(DATA LISTING Opens)

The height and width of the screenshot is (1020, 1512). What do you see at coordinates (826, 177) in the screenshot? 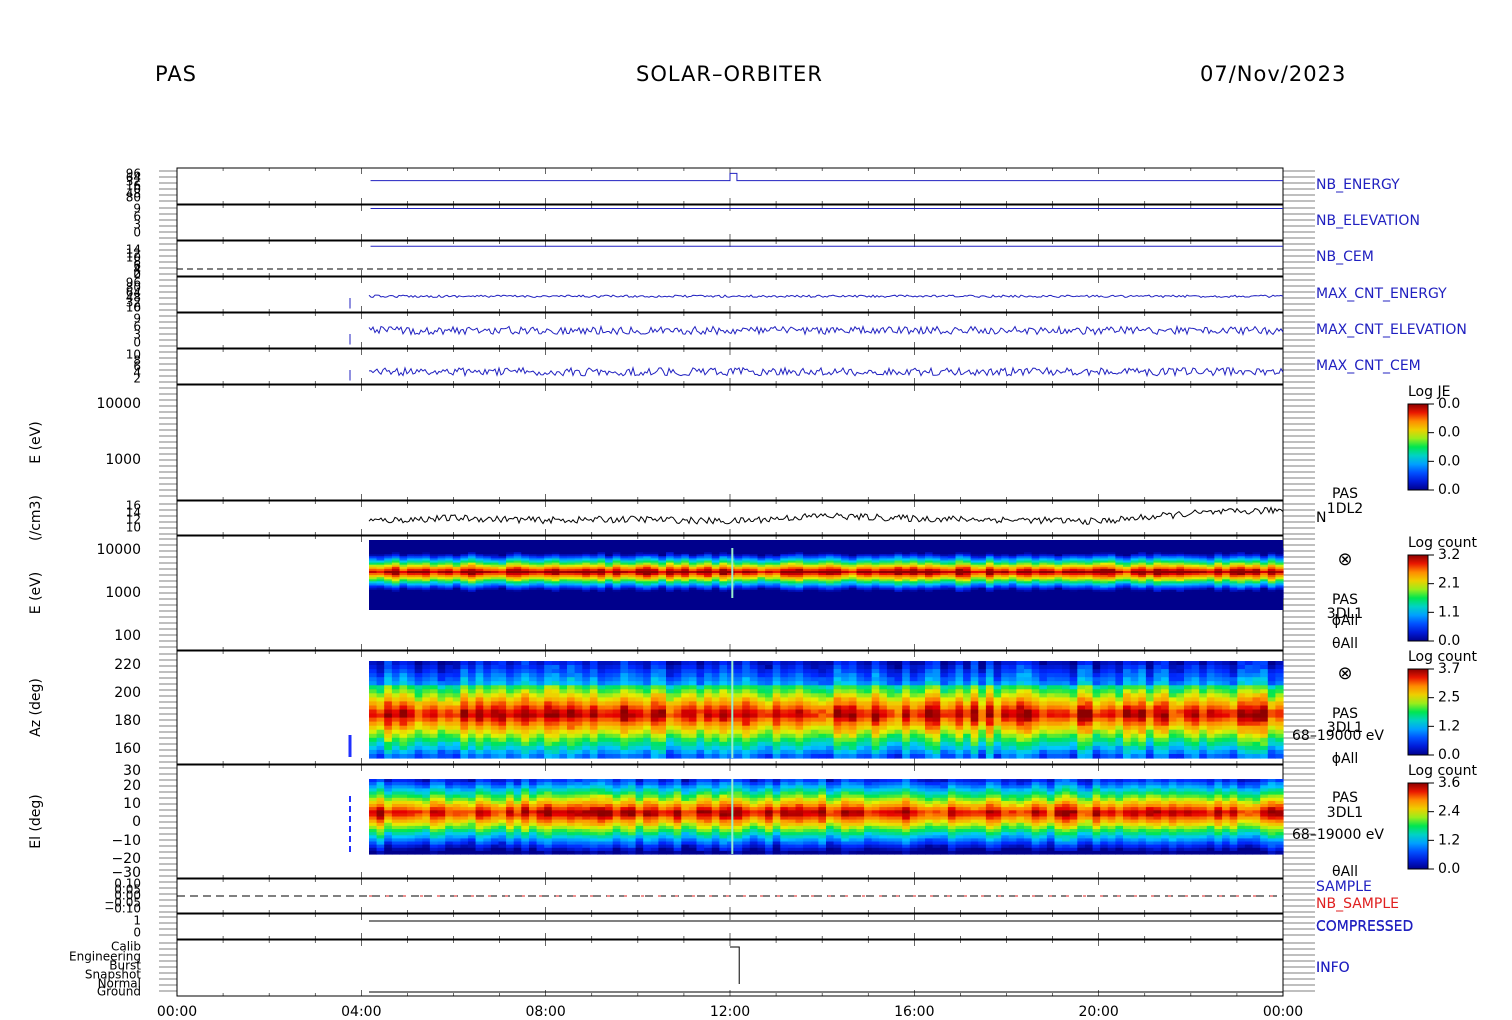
I see `nb-energy-series` at bounding box center [826, 177].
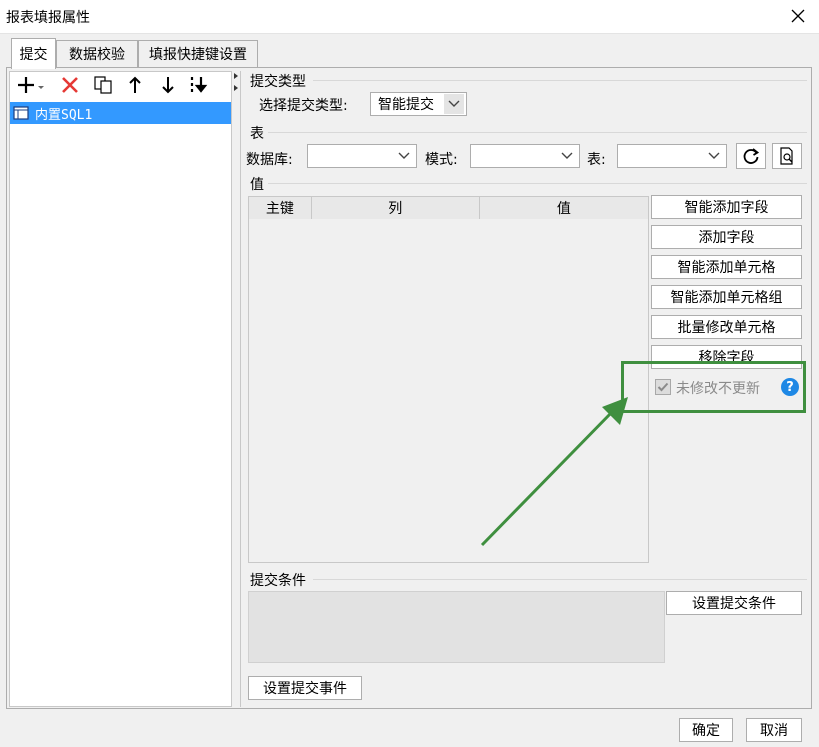 The width and height of the screenshot is (819, 747). Describe the element at coordinates (240, 389) in the screenshot. I see `panel-divider` at that location.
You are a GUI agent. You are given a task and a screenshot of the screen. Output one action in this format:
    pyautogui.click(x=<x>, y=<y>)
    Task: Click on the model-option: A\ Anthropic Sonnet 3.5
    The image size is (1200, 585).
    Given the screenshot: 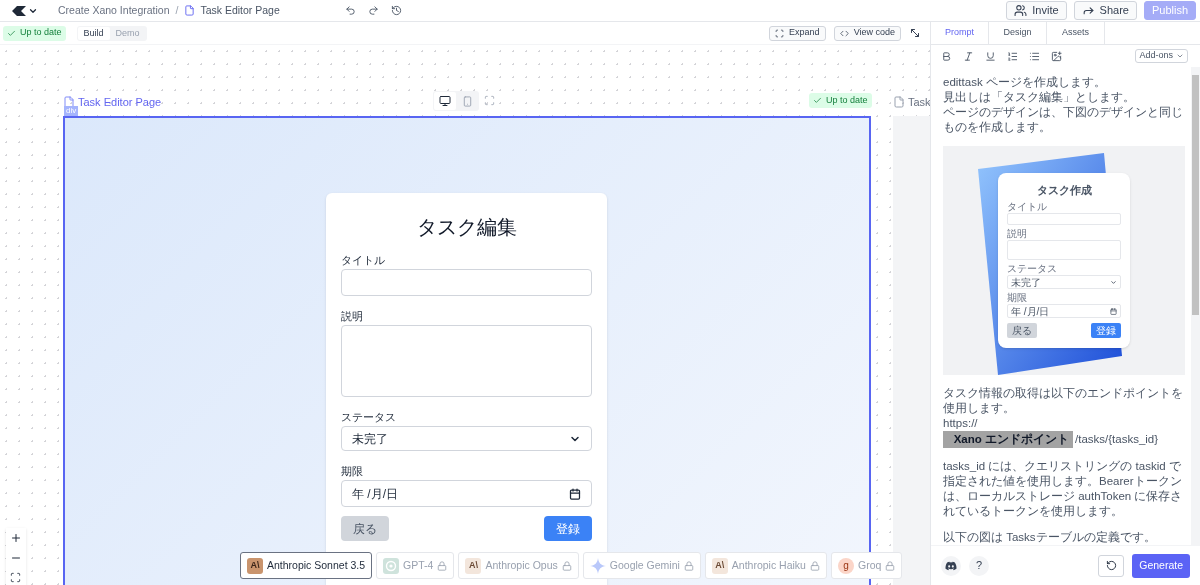 What is the action you would take?
    pyautogui.click(x=306, y=566)
    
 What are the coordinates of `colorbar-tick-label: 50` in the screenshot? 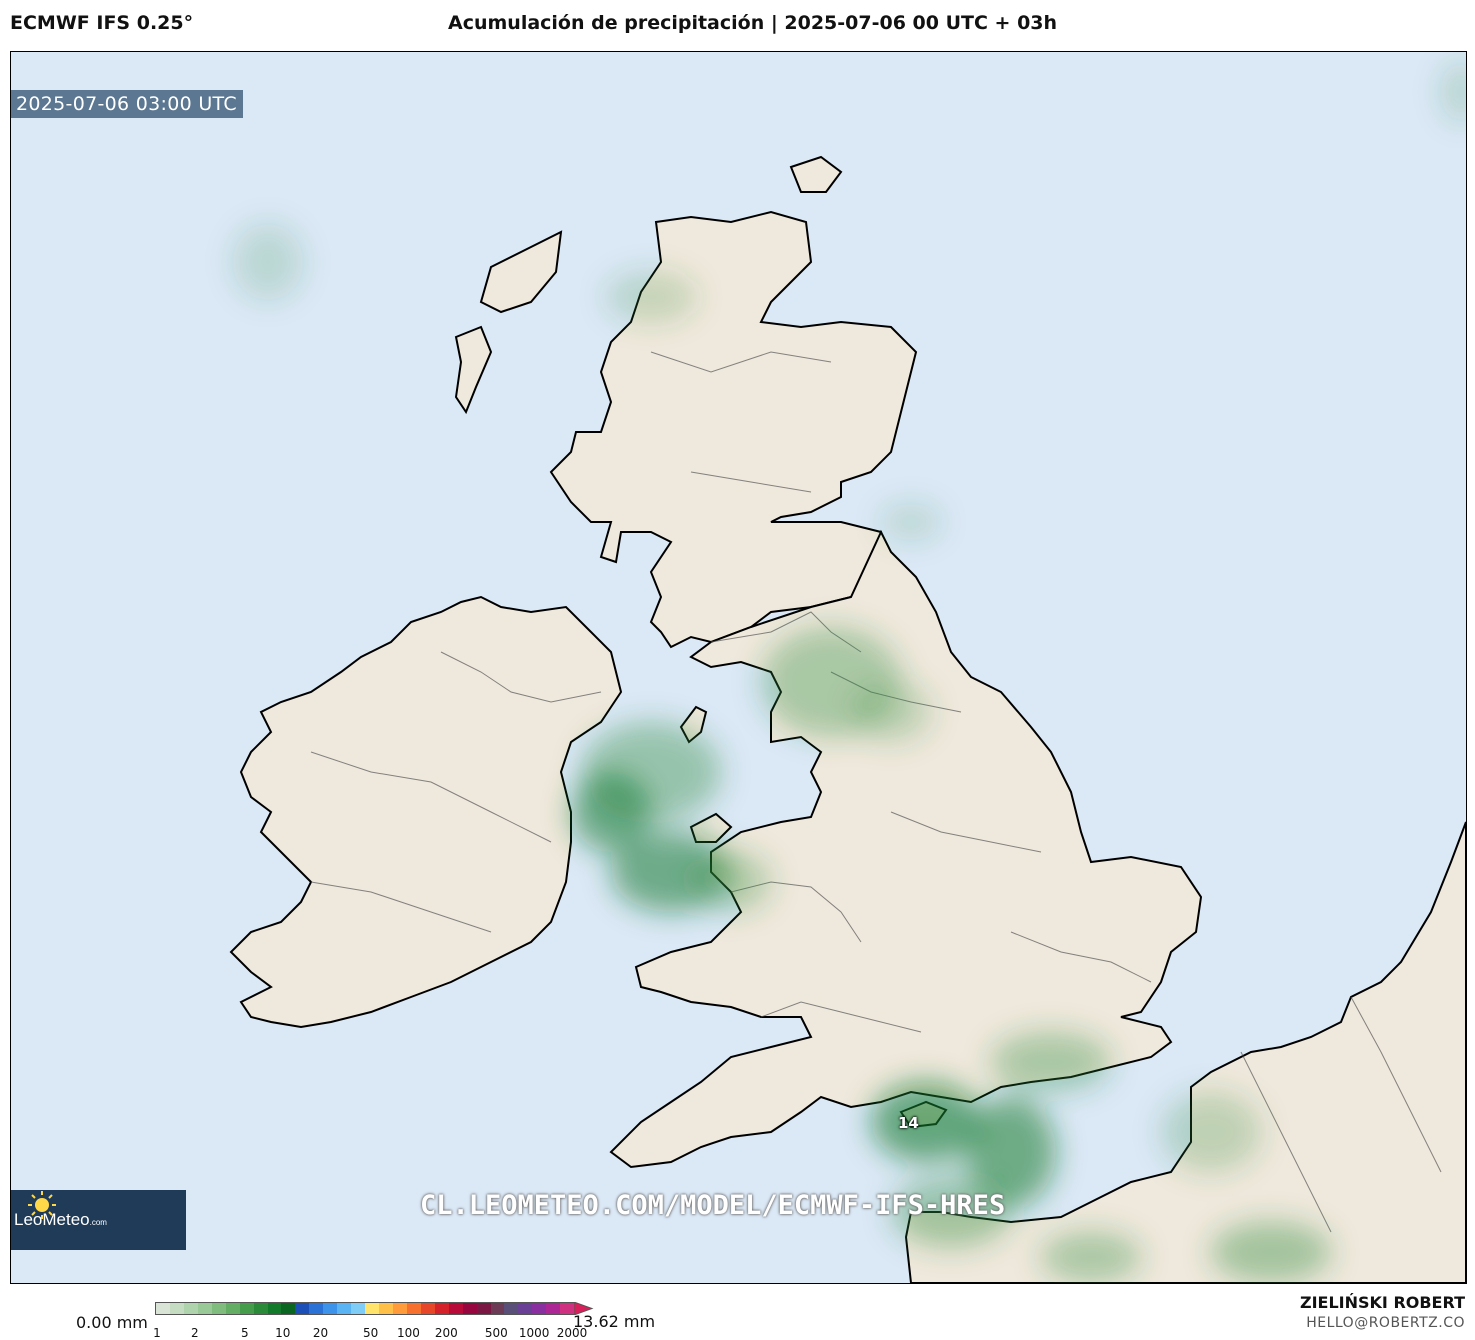 It's located at (370, 1333).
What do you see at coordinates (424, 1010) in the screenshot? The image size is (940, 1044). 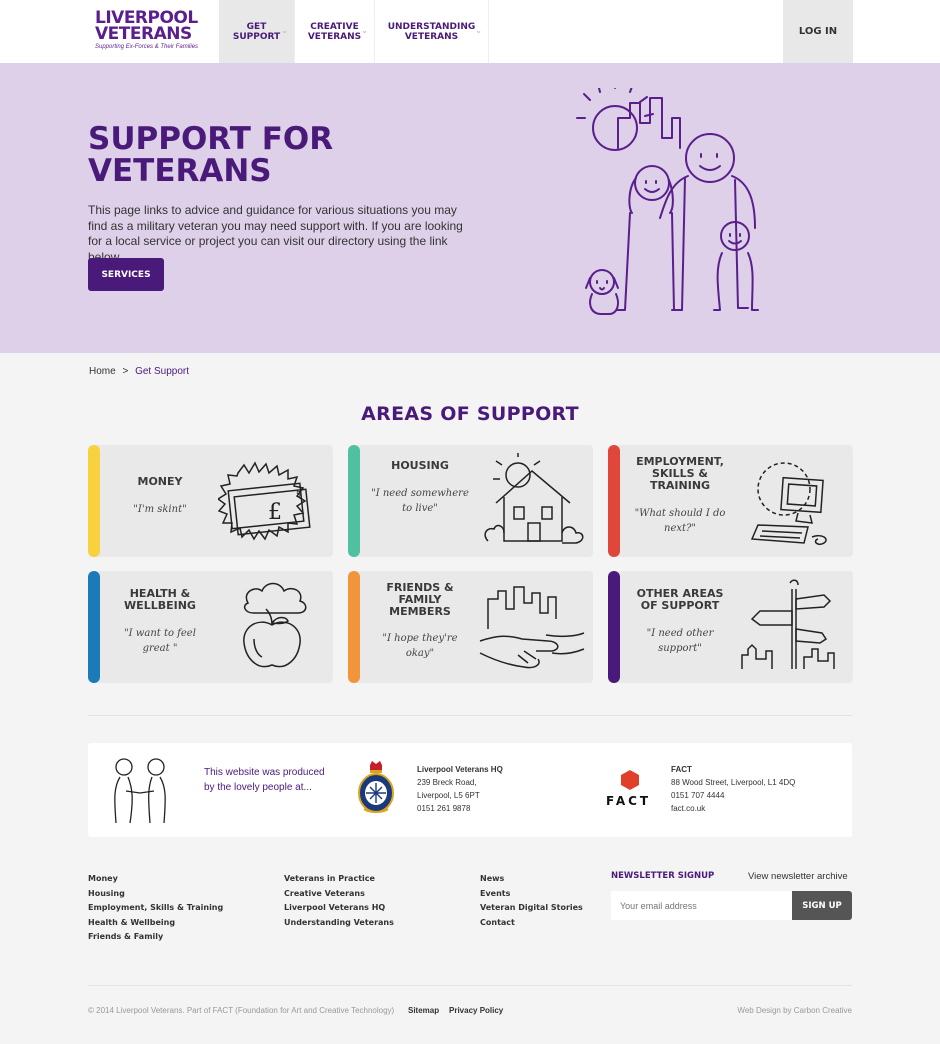 I see `sitemap-link: Sitemap` at bounding box center [424, 1010].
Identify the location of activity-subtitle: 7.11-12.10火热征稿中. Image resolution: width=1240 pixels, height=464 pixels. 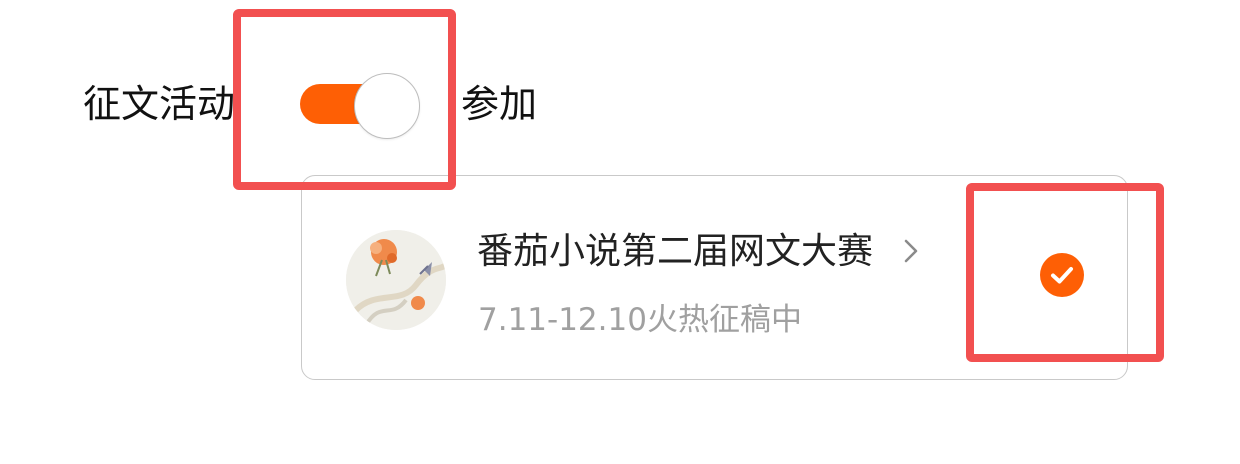
(640, 320).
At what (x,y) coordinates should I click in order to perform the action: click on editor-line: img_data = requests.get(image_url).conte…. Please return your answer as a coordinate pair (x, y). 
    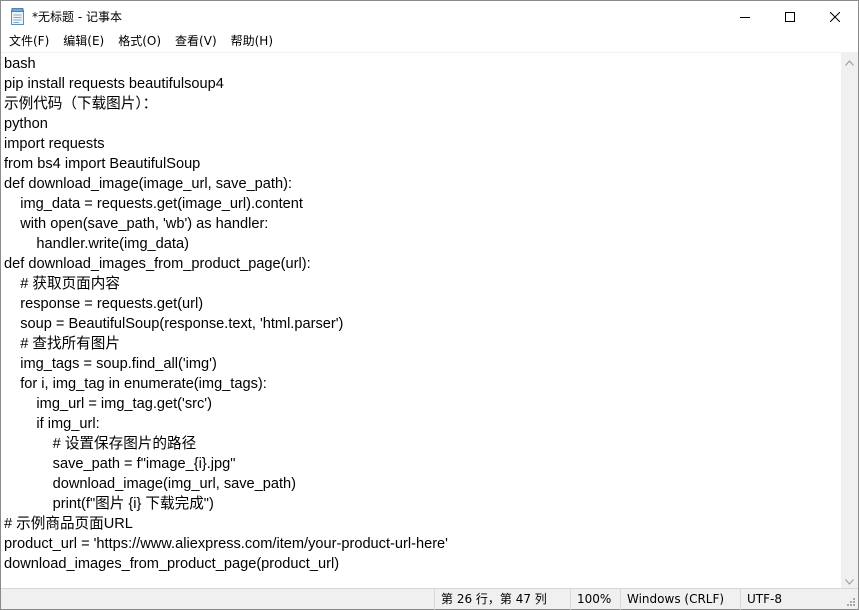
    Looking at the image, I should click on (154, 204).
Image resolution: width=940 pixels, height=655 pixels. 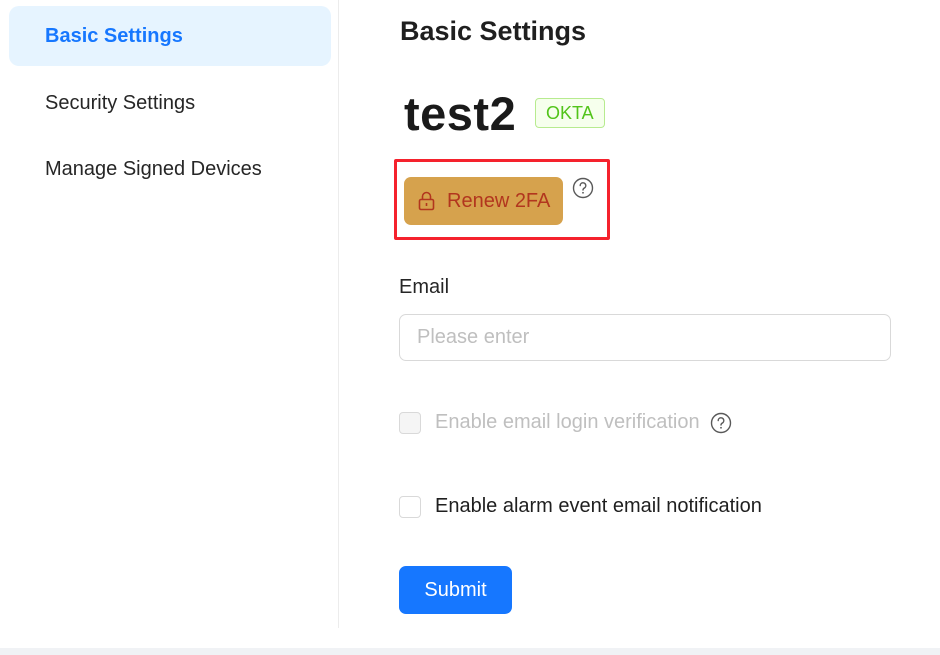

(DATA LISTING Closes)

TASK REQUIREMENTS
Put the lines from the one containing "Identify the location" through the end of the records into a numbered list. Skip blank lines and leave the pictures out.

RESPONSE TO THIS EXERCISE
1. Identify the location of activity-subtitle: 7.11-12.10火热征稿中. Image resolution: width=1240 pixels, height=464 pixels. 
2. (640, 320).
3. At what (x,y) coordinates should I click in order to perform the action: click on editor-line: img_data = requests.get(image_url).conte…. Please return your answer as a coordinate pair (x, y). 
4.     Looking at the image, I should click on (154, 204).
5. Image resolution: width=940 pixels, height=655 pixels. 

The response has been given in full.